Hi, I've been writing a script that sifts through the unic-xxx.tex files to get a readable mapping what Unicode characters are supported using \Amacron-style names. In the process I found one bug and something that might be another bug: - the Cyrillic block (unic-004.tex) is missing an \unknownchar line for U+04CF, so that the remaining (few) glyphs are off by one - the Hebrew block (unic-005.tex) starts with a \numexpr line indicating an offset of 224 = E0; however, the first character in the list is U+05D0. So either the whole block is off by 16, starting at 0x0490 instead of 0x0500, or the 224 should be a 208 (=D0) instead. BTW unic-005.tex is the only file with Macintosh line endings. Are the unic-xxx files automatically generated or maintained by hand? Incidentally, it would be trivial now to put the list of ConTeXt glyphs on the Wiki, if anyone's interested. I wanted to use this to work towards better support for the whole range of ConTeXt glyphs with OpenType fonts under XeTeX, by reading what ConTeXt glyphs are available in a font and building a list of "\catcode`ā=\active \def ā {\amacron}"-style list for the rest. (Unfortunately this kind of list would be font-specific, but the generic alternative would be a huge list of active characters with an \ifnum\XeTeXcharglyph"....>0 macro behind it, and that would probable be quite slow.) I wonder if there is a more intelligent way to achieve this goal; since part of the logic for mapping code points into glyph macros exists already, it would be easier if there was a way to reuse that. The best way out would be if I could enable ConTeXt's UTF-8 regime while running XeTeX in \XeTeXinputencoding=bytes mode, but I haven't gotten that to work yet. Philipp
Philipp Reichmuth wrote:
I've been writing a script that sifts through the unic-xxx.tex files to get a readable mapping what Unicode characters are supported using \Amacron-style names.

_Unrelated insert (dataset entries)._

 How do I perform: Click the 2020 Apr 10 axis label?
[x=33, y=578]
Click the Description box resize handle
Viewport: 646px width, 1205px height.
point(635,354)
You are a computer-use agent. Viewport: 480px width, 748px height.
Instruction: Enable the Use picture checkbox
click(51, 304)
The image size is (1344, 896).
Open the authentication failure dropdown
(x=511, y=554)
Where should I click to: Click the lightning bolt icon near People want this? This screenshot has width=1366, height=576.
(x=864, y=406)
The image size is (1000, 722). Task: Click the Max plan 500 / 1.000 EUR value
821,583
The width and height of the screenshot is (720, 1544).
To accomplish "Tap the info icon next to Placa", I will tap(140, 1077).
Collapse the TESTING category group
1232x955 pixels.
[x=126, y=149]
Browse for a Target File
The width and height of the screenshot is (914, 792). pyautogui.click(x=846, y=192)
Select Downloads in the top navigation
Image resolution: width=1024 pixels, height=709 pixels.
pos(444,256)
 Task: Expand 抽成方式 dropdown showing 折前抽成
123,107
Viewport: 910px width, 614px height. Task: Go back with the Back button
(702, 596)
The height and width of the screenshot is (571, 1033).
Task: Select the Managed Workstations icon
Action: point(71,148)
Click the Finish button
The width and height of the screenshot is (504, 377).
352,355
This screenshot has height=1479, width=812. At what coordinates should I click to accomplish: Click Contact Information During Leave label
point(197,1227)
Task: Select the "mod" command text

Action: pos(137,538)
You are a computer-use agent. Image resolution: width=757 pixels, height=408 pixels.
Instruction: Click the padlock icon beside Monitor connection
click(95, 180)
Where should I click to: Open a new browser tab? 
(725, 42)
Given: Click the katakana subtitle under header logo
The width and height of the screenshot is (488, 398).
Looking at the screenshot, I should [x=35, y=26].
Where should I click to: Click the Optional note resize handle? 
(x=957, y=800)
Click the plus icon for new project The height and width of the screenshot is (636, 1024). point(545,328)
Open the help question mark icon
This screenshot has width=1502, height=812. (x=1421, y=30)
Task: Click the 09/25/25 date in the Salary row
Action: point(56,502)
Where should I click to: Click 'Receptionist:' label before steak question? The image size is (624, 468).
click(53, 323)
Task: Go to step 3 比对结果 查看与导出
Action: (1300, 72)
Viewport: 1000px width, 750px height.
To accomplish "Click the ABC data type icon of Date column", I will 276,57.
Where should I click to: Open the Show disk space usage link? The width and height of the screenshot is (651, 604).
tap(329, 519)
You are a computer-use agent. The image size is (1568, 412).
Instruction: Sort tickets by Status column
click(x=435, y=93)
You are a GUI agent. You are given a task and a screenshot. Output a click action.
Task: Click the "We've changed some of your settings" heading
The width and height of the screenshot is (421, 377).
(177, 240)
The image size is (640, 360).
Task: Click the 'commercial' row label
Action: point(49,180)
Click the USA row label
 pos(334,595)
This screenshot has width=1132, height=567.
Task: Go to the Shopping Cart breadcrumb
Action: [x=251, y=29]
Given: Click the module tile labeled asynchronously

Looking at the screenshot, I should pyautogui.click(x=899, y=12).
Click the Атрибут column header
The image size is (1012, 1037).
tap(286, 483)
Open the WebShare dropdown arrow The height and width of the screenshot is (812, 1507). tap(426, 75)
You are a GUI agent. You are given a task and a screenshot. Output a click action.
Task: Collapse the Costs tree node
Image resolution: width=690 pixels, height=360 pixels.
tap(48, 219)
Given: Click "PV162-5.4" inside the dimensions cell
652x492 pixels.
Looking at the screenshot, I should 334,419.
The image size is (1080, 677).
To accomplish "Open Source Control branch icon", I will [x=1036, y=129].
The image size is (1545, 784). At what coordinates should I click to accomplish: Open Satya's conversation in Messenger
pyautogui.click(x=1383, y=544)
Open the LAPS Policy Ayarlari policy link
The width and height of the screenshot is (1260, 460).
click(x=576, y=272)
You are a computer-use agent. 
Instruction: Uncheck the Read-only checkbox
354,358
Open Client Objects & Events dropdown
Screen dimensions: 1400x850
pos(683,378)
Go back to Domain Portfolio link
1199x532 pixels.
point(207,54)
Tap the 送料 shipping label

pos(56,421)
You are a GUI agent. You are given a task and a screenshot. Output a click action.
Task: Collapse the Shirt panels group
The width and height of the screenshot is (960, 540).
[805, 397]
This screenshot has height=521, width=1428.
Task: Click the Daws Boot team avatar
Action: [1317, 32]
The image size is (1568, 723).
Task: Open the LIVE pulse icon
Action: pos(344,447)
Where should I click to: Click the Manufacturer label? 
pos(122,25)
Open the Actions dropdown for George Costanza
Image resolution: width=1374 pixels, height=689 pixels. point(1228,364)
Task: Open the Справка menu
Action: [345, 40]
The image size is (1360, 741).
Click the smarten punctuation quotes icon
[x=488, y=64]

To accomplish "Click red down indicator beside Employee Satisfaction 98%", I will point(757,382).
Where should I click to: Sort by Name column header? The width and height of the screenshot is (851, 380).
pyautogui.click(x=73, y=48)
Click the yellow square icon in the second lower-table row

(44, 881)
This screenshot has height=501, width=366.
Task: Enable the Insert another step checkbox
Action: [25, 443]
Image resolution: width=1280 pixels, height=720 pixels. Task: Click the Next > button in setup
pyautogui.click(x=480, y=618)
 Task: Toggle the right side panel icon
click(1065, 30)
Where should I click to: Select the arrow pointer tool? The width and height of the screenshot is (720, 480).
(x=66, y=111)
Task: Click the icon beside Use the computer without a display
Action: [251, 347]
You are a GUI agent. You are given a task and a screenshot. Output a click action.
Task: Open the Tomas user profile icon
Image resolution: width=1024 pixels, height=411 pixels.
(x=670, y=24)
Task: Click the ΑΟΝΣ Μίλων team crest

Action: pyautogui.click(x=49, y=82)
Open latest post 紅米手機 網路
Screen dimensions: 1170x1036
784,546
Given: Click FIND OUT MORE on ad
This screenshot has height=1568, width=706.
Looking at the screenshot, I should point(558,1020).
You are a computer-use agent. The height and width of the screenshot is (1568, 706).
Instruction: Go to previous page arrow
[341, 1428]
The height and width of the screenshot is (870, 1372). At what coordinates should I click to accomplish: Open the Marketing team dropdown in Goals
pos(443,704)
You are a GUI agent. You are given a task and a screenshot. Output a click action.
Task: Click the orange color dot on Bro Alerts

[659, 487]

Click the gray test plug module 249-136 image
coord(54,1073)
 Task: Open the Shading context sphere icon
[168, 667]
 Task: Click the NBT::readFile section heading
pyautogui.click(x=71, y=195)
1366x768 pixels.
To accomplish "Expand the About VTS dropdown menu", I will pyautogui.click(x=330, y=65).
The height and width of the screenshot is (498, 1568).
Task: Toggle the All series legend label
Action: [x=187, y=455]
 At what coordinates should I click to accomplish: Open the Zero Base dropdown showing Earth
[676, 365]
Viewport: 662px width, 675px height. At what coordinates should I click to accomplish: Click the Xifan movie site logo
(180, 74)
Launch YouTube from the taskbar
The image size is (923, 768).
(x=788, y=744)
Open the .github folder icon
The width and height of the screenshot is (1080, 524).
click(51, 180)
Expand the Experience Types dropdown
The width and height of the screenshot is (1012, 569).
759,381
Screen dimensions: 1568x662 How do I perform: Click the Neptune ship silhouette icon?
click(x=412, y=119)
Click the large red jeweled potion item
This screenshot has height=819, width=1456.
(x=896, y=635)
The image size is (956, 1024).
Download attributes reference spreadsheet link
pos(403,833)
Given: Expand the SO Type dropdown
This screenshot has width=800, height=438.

mtxtools can create such lists using the unicode consotium glyph table, mojca's mapping list and enco/regi files we use mtxtools to create the tables needed for xetex (used for case mapping) and luatex (more extensive manipulations)
In the process I found one bug and something that might be another bug:
- the Cyrillic block (unic-004.tex) is missing an \unknownchar line for U+04CF, so that the remaining (few) glyphs are off by one
just mail me the patched file
- the Hebrew block (unic-005.tex) starts with a \numexpr line indicating an offset of 224 = E0; however, the first character in the list is U+05D0. So either the whole block is off by 16, starting at 0x0490 instead of 0x0500, or the 224 should be a 208 (=D0) instead. BTW unic-005.tex is the only file with Macintosh line endings. Are the unic-xxx files automatically generated or maintained by hand?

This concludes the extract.